== GIVEN INFORMATION ==
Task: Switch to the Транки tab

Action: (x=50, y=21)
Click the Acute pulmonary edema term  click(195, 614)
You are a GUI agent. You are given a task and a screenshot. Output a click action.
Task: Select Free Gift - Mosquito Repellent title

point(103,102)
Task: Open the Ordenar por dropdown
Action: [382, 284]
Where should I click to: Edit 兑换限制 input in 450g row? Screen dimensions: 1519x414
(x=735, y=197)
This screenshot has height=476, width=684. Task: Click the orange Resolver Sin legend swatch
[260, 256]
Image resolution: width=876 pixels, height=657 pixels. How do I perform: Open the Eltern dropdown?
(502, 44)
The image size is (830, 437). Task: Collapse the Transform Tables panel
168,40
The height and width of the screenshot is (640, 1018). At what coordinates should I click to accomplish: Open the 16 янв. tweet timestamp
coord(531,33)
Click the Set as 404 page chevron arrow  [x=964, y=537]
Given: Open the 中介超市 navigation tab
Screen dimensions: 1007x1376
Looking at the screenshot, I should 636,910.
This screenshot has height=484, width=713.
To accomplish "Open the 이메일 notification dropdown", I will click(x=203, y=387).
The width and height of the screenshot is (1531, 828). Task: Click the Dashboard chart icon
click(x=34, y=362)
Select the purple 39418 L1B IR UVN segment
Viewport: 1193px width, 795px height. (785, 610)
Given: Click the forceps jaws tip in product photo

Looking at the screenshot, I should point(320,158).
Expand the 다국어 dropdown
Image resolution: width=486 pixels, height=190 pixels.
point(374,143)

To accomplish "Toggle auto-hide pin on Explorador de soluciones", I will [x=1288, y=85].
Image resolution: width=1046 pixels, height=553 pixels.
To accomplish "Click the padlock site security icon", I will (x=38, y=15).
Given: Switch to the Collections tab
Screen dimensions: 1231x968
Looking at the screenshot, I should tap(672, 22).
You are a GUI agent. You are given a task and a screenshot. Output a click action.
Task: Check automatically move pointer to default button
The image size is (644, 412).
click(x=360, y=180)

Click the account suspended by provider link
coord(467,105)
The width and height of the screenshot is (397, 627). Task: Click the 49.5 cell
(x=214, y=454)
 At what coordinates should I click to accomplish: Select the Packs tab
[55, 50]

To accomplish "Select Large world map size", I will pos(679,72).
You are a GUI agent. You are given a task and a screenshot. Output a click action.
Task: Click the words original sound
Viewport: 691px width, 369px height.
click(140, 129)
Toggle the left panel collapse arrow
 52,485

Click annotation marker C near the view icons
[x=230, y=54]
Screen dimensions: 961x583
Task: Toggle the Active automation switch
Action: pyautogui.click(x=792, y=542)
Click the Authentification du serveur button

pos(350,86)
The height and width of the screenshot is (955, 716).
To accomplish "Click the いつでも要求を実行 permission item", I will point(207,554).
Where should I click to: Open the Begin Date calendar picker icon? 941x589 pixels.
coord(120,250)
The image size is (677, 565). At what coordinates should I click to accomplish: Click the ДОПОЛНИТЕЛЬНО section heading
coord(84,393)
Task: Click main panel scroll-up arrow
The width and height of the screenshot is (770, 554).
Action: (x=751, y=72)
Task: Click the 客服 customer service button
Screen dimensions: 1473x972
===
**TASK REQUIREMENTS:** Print every one of the items above, keeping each line identical to the original.

**ANSWER TO THE EXERCISE:**
Task: Switch to the Транки tab

Action: (x=50, y=21)
Click the Acute pulmonary edema term  click(195, 614)
You are a GUI agent. You are given a task and a screenshot. Output a click action.
Task: Select Free Gift - Mosquito Repellent title

point(103,102)
Task: Open the Ordenar por dropdown
Action: [382, 284]
Where should I click to: Edit 兑换限制 input in 450g row? Screen dimensions: 1519x414
(x=735, y=197)
This screenshot has height=476, width=684. Task: Click the orange Resolver Sin legend swatch
[260, 256]
Image resolution: width=876 pixels, height=657 pixels. How do I perform: Open the Eltern dropdown?
(502, 44)
The image size is (830, 437). Task: Collapse the Transform Tables panel
168,40
The height and width of the screenshot is (640, 1018). At what coordinates should I click to accomplish: Open the 16 янв. tweet timestamp
coord(531,33)
Click the Set as 404 page chevron arrow  [x=964, y=537]
Given: Open the 中介超市 navigation tab
Screen dimensions: 1007x1376
Looking at the screenshot, I should 636,910.
This screenshot has height=484, width=713.
To accomplish "Open the 이메일 notification dropdown", I will click(x=203, y=387).
The width and height of the screenshot is (1531, 828). Task: Click the Dashboard chart icon
click(x=34, y=362)
Select the purple 39418 L1B IR UVN segment
Viewport: 1193px width, 795px height. (785, 610)
Given: Click the forceps jaws tip in product photo

Looking at the screenshot, I should point(320,158).
Expand the 다국어 dropdown
Image resolution: width=486 pixels, height=190 pixels.
point(374,143)

To accomplish "Toggle auto-hide pin on Explorador de soluciones", I will [x=1288, y=85].
Image resolution: width=1046 pixels, height=553 pixels.
To accomplish "Click the padlock site security icon", I will (x=38, y=15).
Given: Switch to the Collections tab
Screen dimensions: 1231x968
Looking at the screenshot, I should tap(672, 22).
You are a GUI agent. You are given a task and a screenshot. Output a click action.
Task: Check automatically move pointer to default button
The image size is (644, 412).
click(x=360, y=180)

Click the account suspended by provider link
coord(467,105)
The width and height of the screenshot is (397, 627). Task: Click the 49.5 cell
(x=214, y=454)
 At what coordinates should I click to accomplish: Select the Packs tab
[55, 50]

To accomplish "Select Large world map size", I will pos(679,72).
You are a GUI agent. You are given a task and a screenshot. Output a click action.
Task: Click the words original sound
Viewport: 691px width, 369px height.
click(140, 129)
Toggle the left panel collapse arrow
 52,485

Click annotation marker C near the view icons
[x=230, y=54]
Screen dimensions: 961x583
Task: Toggle the Active automation switch
Action: pyautogui.click(x=792, y=542)
Click the Authentification du serveur button

pos(350,86)
The height and width of the screenshot is (955, 716).
To accomplish "Click the いつでも要求を実行 permission item", I will point(207,554).
Where should I click to: Open the Begin Date calendar picker icon? 941x589 pixels.
coord(120,250)
The image size is (677, 565). At what coordinates should I click to accomplish: Click the ДОПОЛНИТЕЛЬНО section heading
coord(84,393)
Task: Click main panel scroll-up arrow
The width and height of the screenshot is (770, 554).
Action: (x=751, y=72)
Task: Click the 客服 customer service button
Screen dimensions: 1473x972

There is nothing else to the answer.